====== SUPPLIED MATERIAL ======

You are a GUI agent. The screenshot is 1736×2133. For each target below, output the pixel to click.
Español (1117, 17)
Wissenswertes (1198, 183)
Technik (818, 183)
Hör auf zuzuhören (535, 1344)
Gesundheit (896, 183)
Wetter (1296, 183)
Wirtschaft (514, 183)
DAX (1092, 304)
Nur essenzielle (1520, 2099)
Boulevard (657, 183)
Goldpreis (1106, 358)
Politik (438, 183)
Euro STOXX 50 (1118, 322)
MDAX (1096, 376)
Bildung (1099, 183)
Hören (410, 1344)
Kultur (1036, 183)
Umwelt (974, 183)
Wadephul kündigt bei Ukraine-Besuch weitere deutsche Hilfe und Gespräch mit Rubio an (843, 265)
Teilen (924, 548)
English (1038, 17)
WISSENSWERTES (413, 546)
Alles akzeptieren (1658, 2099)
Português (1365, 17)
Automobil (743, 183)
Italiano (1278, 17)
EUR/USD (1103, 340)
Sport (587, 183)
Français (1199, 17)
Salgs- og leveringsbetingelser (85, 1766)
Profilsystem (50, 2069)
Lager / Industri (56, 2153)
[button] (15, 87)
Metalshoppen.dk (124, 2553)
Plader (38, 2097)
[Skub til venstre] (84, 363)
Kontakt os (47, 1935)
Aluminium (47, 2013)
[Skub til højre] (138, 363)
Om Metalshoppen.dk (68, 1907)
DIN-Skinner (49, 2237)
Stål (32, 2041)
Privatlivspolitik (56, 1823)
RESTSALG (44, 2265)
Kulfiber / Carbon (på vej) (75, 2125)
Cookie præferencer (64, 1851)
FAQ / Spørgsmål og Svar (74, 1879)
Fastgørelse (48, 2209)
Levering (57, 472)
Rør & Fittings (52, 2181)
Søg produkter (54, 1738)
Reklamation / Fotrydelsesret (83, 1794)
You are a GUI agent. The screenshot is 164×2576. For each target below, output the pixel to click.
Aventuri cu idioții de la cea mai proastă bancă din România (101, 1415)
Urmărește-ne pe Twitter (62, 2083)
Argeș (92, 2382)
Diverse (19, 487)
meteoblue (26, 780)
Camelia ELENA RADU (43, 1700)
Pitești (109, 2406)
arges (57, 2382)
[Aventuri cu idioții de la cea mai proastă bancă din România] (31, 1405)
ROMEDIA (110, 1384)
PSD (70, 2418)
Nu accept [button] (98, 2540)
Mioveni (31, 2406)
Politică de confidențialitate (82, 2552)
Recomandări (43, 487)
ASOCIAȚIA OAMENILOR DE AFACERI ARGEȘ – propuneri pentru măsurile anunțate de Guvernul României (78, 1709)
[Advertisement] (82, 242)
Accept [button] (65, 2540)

======

- **WHAT THIS TASK INVOLVES**: Retype exactly the lines from the first line of the records above through the line containing "Urmărește-ne pe Twitter (62, 2083)", both included, and nothing else.

- **COMPLETED EXERCISE**:
You are a GUI agent. The screenshot is 1736×2133. For each target below, output the pixel to click.
Español (1117, 17)
Wissenswertes (1198, 183)
Technik (818, 183)
Hör auf zuzuhören (535, 1344)
Gesundheit (896, 183)
Wetter (1296, 183)
Wirtschaft (514, 183)
DAX (1092, 304)
Nur essenzielle (1520, 2099)
Boulevard (657, 183)
Goldpreis (1106, 358)
Politik (438, 183)
Euro STOXX 50 (1118, 322)
MDAX (1096, 376)
Bildung (1099, 183)
Hören (410, 1344)
Kultur (1036, 183)
Umwelt (974, 183)
Wadephul kündigt bei Ukraine-Besuch weitere deutsche Hilfe und Gespräch mit Rubio an (843, 265)
Teilen (924, 548)
English (1038, 17)
WISSENSWERTES (413, 546)
Alles akzeptieren (1658, 2099)
Português (1365, 17)
Automobil (743, 183)
Italiano (1278, 17)
EUR/USD (1103, 340)
Sport (587, 183)
Français (1199, 17)
Salgs- og leveringsbetingelser (85, 1766)
Profilsystem (50, 2069)
Lager / Industri (56, 2153)
[button] (15, 87)
Metalshoppen.dk (124, 2553)
Plader (38, 2097)
[Skub til venstre] (84, 363)
Kontakt os (47, 1935)
Aluminium (47, 2013)
[Skub til højre] (138, 363)
Om Metalshoppen.dk (68, 1907)
DIN-Skinner (49, 2237)
Stål (32, 2041)
Privatlivspolitik (56, 1823)
RESTSALG (44, 2265)
Kulfiber / Carbon (på vej) (75, 2125)
Cookie præferencer (64, 1851)
FAQ / Spørgsmål og Svar (74, 1879)
Fastgørelse (48, 2209)
Levering (57, 472)
Rør & Fittings (52, 2181)
Søg produkter (54, 1738)
Reklamation / Fotrydelsesret (83, 1794)
You are a GUI agent. The screenshot is 164×2576. For each target below, output the pixel to click.
Aventuri cu idioții de la cea mai proastă bancă din România (101, 1415)
Urmărește-ne pe Twitter (62, 2083)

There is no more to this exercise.